It’s astounding to realize that there are literally millions of people keeping journals on-line. Countless web logs, “blogs”, bloggers, tweeters, twitterers, content creators of every stripe, filling the air with song and noise on tens of thousands of subjects. A chorus of millions who can only potentially hear each other.
Is this just the suddenly available mass expression of Zora Neale Hurston’s oldest human longing? The need to tell our story to another, to be heard as we reveal what moves us? I looked for the quote just now on the internet, my battered copy of Hurston’s Their Eyes Were Watching God miles from where I’m typing now. I recalled the scene of the two women talking in the night, filled with ‘that oldest human longing’, to make themselves known to each other. Perhaps it mixes in my memory with proverbs I loved, since I read the book decades ago, but the quote I found “They sat there in the fresh young darkness close together. Janie full of that oldest human longing -self-revelation,” seemed less elemental than the one I remember Hurston hitting me with when I was in my twenties.

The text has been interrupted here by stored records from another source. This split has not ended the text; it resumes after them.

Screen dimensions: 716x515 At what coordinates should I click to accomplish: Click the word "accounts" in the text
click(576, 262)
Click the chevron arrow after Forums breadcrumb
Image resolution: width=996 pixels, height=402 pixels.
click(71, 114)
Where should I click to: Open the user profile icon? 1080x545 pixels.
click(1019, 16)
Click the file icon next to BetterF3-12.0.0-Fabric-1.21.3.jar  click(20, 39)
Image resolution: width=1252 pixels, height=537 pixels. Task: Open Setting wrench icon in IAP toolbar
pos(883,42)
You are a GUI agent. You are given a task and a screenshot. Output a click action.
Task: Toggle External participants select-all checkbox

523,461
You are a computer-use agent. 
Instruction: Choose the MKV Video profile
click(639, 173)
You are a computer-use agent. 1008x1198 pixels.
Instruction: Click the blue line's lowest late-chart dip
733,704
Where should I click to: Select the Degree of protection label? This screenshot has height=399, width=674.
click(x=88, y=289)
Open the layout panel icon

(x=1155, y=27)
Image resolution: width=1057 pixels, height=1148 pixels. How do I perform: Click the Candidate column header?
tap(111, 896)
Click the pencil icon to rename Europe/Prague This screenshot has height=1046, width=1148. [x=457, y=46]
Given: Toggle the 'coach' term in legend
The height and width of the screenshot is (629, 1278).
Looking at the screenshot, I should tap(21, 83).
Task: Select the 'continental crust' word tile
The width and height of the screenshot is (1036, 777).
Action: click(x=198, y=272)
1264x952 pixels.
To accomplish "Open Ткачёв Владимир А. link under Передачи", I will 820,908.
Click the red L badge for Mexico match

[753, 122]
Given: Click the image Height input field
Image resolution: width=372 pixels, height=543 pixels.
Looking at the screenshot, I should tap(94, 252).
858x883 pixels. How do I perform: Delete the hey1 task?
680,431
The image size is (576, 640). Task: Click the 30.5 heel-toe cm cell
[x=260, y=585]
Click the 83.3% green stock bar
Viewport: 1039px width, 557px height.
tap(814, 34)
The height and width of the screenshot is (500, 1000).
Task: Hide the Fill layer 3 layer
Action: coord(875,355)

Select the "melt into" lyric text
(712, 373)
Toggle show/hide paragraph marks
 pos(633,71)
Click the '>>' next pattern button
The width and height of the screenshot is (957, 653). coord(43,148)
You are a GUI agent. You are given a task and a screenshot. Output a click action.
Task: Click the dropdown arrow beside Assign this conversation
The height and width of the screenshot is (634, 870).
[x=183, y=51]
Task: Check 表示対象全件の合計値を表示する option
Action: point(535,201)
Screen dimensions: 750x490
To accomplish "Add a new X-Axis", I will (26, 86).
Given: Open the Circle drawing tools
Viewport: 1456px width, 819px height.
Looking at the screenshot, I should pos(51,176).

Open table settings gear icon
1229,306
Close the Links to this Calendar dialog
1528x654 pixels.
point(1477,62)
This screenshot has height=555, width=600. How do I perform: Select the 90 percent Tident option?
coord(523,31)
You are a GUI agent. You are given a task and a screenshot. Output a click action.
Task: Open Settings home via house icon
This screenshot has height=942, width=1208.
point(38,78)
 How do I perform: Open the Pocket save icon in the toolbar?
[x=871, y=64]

Never mind. I am sending these words out like the solitary space traveller forcing a rolled up slip of paper into an air-tight bottle and ejecting it through a one-way valve into the black infinity of space.
Wondering about this oldest human longing, as I recall the long story I heard last night of a new friend’s travails in an Asian military academy thirty years ago. I sat at his kitchen table, with other things on my mind, like a guitar that needed to be fixed, though neither of us knew exactly how to get at the electronics inside the F-hole, and listened to a long story about things that happened decades ago. I listened carefully, as I am only now learning to do, and reminded him a couple of times, when he got tangled up, where his diversions had taken off from. The stories were interesting and put me in mind of others, which I did not tell, preferring to hear where these were going.
I thought of Sammy, Sekhnet’s father, someone she often dismissed when I first met her. I am interested in stories, particularly the stories old people tell of a disappeared world I can only imagine. I have questions for them. They like that, but not too many, of course, because they are trying to tell a story. Sammy and I got along very well, largely because I was genuinely interested in what he had to say. Another part of that oldest human longing, to have our words taken in respectfully by someone else. But story, I notice over and over, is key.
I thought of two books I took out of the library recently. One was by William Kennedy, the other by Stephen King. Kennedy started with a flourish, his agile prose a song snapping like a flag in the breeze, now moving like a tango, now to sweaty barrelhouse piano twelve hundred miles north. Soon he was dancing out his sheer love for language and dealing ten flavors of nuance, as a complicated story began to decant itself. I read the first chapter, then took a look at King’s novel. King did not flourish anything, there was no dance, he never sang more than a note or two. He started right off, in an engaging voice, telling the story I soon found myself reading until it was told, 500 pages later. I later finished Kennedy’s book and liked it too, but I was sucked directly into the story King was intent on telling me in 11/22/63. The name of Kennedy’s book did not stick with me.